**Passage shown**
####################
Chapter 8
Omnibus Reform
There are no tyrants among men; there are only tyrannies,
and the mother of tyrannies is money monopoly.
The launching of a nonpolitical, universal monetary system will
mark the beginning of a revolution in its most consummate sense.
Figuratively speaking, it will reverse the world upon its axis.
Just as the political monetary system trends power toward the
state, so the system based on true money will release the natural
forces that trend society toward private initiative, enterprise
and democracy. Pending this fundamental reversal, all resistance
to statism is futile. As long as the only available monetary system
is political, exchange, that process by which the social order
functions, will never accomplish its natural purpose, the development
of prosperity and freedom.
To rely on education to reverse the present trend toward statism
shows a want of comprehension of the naturalness of personal enterprise.
No one needs to be educated in private initiative and enterprise.
These qualities arise spontaneously. All that is needed is that
the counterfeiting power of the state, which robs productive effort
and rewards parasitism, be removed. The various educational efforts
to propagate personal enterprise are worse than wasted, because
they imply that but for propaganda and indoctrination, personal
enterprise would be overwhelmed by state-sponsored systems. In
reality, it is the tax-supported institutions that are artificial
and that must, therefore, conduct crusades to proselytize supporters
to their cause. Under the present political monetary system, personal
enterprise cannot be saved by propaganda. Freed from the perversion
of that system, it will need none.
The appeal of the welfare state lies in its seductive promise
of wealth with the least possible effort. That, under the illusory
system of the welfare state, the benefits to some are the loot
of others, is beside the point. The beneficiaries may not realize
this, or, realizing it, may argue that it operates in their favor
rather than against them. We cannot stop this pernicious robbery
of the industrious and reward of the indolent by attacking it
on the reward side. Every beneficiary is aware of his benefits
and is grateful for them. As for those robbed, there is complete
bewilderment as to the cause of their loss. However, we would
not accomplish anything but rebellion against the state if we
made it clear to all the Peters that they are being robbed for
the benefit of the Pauls. The cause of the injustice is political,
but the remedy is not.
####################
**Exercise materials**
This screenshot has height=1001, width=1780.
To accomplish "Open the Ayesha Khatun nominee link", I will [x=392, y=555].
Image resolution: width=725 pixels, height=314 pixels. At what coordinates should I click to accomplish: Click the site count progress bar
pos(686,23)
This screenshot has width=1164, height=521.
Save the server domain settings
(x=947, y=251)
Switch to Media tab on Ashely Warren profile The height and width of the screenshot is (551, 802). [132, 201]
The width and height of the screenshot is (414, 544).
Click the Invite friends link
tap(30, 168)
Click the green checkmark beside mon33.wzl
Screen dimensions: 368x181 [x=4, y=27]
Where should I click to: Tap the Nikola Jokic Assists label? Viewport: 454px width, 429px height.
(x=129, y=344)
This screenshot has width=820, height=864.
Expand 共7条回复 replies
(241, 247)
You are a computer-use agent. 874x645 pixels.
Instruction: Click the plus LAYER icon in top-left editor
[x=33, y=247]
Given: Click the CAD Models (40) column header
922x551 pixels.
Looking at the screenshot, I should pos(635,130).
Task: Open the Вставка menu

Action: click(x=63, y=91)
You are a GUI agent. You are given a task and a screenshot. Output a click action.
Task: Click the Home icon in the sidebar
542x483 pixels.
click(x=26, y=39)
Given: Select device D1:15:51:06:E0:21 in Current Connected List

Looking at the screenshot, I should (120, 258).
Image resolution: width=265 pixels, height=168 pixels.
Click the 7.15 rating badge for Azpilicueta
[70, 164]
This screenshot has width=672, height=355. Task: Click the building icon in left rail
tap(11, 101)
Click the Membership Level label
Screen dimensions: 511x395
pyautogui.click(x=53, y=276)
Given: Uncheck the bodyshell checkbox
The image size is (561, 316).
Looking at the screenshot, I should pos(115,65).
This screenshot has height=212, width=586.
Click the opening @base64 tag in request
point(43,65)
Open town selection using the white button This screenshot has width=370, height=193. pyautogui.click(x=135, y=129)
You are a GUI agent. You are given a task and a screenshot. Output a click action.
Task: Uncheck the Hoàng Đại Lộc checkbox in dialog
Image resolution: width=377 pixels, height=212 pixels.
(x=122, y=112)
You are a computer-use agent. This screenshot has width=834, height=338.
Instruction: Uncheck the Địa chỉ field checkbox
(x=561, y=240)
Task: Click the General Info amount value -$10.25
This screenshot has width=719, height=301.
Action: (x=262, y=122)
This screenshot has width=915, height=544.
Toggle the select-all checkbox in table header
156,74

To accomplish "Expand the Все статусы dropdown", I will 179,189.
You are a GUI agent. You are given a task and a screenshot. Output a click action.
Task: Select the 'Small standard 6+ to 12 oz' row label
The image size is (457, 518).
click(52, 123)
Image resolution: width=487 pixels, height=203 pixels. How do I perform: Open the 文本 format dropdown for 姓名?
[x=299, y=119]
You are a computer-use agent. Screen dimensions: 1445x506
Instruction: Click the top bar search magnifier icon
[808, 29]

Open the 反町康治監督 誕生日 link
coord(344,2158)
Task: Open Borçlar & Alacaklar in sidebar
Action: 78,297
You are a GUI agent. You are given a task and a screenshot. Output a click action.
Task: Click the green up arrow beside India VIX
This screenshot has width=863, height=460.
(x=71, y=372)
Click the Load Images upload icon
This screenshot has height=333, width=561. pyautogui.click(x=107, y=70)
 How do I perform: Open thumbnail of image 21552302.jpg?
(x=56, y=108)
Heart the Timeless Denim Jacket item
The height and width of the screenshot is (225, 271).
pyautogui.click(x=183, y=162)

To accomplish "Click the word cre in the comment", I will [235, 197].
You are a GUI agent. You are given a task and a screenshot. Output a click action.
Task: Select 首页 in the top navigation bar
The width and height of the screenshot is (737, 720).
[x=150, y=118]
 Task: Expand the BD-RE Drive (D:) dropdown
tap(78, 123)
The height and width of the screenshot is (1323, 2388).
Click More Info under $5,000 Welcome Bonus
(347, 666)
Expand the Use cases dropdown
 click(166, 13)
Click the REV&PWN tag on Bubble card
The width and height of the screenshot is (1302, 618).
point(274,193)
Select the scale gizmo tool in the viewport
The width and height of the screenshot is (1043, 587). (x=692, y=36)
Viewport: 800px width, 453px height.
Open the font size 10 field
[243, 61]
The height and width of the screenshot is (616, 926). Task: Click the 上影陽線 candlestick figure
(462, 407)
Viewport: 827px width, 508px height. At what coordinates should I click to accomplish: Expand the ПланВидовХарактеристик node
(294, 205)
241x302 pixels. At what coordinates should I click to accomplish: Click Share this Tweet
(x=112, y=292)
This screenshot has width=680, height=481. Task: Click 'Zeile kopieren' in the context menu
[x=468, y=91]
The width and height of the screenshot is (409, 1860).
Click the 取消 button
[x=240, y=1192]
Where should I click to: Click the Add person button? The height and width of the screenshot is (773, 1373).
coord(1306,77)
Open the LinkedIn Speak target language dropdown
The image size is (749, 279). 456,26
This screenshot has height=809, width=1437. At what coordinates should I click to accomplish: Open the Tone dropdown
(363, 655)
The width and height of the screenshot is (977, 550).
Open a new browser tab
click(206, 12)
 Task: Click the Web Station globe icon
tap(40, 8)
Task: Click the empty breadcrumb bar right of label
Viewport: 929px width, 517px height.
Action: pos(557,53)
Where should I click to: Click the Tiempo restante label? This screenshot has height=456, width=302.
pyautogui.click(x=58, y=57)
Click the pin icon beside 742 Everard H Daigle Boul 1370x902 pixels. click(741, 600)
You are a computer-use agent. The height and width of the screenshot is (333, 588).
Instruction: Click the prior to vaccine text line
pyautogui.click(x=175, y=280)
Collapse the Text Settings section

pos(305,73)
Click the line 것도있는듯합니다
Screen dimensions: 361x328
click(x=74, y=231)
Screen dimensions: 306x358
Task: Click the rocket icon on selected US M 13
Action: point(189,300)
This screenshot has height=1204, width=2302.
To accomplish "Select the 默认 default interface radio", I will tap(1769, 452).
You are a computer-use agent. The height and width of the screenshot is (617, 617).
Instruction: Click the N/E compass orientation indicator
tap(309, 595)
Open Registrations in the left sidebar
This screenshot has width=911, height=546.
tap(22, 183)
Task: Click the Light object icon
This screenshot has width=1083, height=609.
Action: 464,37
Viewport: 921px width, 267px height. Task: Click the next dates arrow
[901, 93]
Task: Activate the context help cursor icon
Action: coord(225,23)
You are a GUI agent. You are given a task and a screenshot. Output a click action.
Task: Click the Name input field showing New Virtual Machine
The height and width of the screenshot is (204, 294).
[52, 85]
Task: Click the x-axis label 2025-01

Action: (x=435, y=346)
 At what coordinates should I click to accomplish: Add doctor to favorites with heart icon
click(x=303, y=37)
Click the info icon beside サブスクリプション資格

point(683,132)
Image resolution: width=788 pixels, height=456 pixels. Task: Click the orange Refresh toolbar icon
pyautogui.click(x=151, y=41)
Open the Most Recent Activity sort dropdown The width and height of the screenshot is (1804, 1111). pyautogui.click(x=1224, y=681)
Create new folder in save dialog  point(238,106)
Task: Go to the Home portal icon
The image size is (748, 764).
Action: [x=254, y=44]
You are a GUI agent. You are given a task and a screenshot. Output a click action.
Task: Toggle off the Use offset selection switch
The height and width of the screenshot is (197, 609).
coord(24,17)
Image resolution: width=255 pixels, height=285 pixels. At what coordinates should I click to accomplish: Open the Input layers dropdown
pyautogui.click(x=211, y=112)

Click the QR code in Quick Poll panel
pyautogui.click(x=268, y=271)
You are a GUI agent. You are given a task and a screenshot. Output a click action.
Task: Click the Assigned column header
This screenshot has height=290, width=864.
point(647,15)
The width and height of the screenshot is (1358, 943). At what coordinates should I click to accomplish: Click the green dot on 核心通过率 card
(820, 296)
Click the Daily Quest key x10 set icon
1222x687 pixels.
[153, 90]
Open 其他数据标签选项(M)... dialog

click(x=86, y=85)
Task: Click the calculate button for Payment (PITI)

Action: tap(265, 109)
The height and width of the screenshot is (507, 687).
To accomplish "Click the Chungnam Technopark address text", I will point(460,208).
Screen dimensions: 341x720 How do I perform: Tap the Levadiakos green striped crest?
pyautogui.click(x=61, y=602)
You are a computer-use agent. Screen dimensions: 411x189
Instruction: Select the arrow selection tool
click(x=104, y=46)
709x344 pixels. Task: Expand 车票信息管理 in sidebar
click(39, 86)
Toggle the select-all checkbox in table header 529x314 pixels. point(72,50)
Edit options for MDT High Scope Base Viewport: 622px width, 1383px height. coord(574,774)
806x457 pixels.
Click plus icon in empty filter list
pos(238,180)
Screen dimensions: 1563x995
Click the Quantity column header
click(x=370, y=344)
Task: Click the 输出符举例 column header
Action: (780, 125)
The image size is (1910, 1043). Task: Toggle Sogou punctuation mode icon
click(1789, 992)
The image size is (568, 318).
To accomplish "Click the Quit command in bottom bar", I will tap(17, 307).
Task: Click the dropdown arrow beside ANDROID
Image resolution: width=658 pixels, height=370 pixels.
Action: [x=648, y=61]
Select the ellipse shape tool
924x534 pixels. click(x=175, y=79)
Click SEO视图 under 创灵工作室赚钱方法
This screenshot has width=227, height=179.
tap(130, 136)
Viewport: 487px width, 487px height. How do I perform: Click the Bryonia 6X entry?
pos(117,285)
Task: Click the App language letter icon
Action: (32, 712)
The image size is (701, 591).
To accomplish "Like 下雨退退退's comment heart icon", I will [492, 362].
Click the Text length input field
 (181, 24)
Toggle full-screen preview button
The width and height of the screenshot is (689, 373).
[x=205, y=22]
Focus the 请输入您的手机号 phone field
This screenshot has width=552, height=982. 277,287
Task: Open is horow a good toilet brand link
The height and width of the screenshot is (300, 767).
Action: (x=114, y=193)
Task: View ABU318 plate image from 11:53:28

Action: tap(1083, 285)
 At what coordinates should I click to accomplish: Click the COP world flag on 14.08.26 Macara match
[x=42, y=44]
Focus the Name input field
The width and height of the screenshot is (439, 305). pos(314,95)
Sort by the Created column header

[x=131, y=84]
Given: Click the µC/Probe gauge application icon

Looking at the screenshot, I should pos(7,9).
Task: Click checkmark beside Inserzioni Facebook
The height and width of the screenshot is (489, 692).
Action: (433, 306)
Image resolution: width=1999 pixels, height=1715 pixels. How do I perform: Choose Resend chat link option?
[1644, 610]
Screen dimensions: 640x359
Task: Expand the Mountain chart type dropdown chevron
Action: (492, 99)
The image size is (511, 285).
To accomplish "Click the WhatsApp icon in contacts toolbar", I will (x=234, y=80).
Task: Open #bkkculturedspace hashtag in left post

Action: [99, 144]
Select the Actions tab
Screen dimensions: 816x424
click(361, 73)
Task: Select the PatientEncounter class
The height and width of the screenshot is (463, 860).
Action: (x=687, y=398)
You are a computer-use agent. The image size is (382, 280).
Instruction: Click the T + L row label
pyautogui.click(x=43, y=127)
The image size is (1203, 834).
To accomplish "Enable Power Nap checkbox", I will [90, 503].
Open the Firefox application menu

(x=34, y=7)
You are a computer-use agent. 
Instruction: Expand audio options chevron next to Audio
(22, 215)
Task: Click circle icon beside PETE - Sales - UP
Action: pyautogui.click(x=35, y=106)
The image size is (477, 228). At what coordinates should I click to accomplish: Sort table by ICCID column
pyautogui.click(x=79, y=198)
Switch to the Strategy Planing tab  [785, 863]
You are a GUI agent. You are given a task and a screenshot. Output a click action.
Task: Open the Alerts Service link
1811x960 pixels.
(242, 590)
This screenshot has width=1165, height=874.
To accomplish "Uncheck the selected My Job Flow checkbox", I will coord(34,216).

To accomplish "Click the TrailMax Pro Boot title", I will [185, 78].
####################
**Parts of the exercise**
#1 In the passage on omnibus reform, what does the text say the forces released by a system based on true money will trend society toward? List each one.
#2 Copy the rows verbatim, starting with the line containing "This screenshot has width=1165, height=874." and continuing through the end of the rows.

**Problem solutions**
#1
- private initiative
- enterprise
- democracy

#2
This screenshot has width=1165, height=874.
To accomplish "Uncheck the selected My Job Flow checkbox", I will coord(34,216).

To accomplish "Click the TrailMax Pro Boot title", I will [185, 78].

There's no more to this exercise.